### PROBLEM TO SOLVE
Copy out every line of the records below without changing anything.

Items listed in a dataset
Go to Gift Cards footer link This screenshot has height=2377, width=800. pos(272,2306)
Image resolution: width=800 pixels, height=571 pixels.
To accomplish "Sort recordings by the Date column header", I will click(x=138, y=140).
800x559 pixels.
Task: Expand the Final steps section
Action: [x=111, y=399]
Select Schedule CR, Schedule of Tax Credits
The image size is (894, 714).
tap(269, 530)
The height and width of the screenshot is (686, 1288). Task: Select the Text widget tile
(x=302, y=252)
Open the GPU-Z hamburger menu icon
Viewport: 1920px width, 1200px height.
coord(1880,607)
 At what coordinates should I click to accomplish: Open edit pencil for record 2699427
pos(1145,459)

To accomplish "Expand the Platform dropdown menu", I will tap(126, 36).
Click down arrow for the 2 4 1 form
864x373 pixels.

### ANSWER TO THIS PROBLEM
Go to Gift Cards footer link This screenshot has height=2377, width=800. pos(272,2306)
Image resolution: width=800 pixels, height=571 pixels.
To accomplish "Sort recordings by the Date column header", I will click(x=138, y=140).
800x559 pixels.
Task: Expand the Final steps section
Action: [x=111, y=399]
Select Schedule CR, Schedule of Tax Credits
The image size is (894, 714).
tap(269, 530)
The height and width of the screenshot is (686, 1288). Task: Select the Text widget tile
(x=302, y=252)
Open the GPU-Z hamburger menu icon
Viewport: 1920px width, 1200px height.
coord(1880,607)
 At what coordinates should I click to accomplish: Open edit pencil for record 2699427
pos(1145,459)

To accomplish "Expand the Platform dropdown menu", I will tap(126, 36).
Click down arrow for the 2 4 1 form
864x373 pixels.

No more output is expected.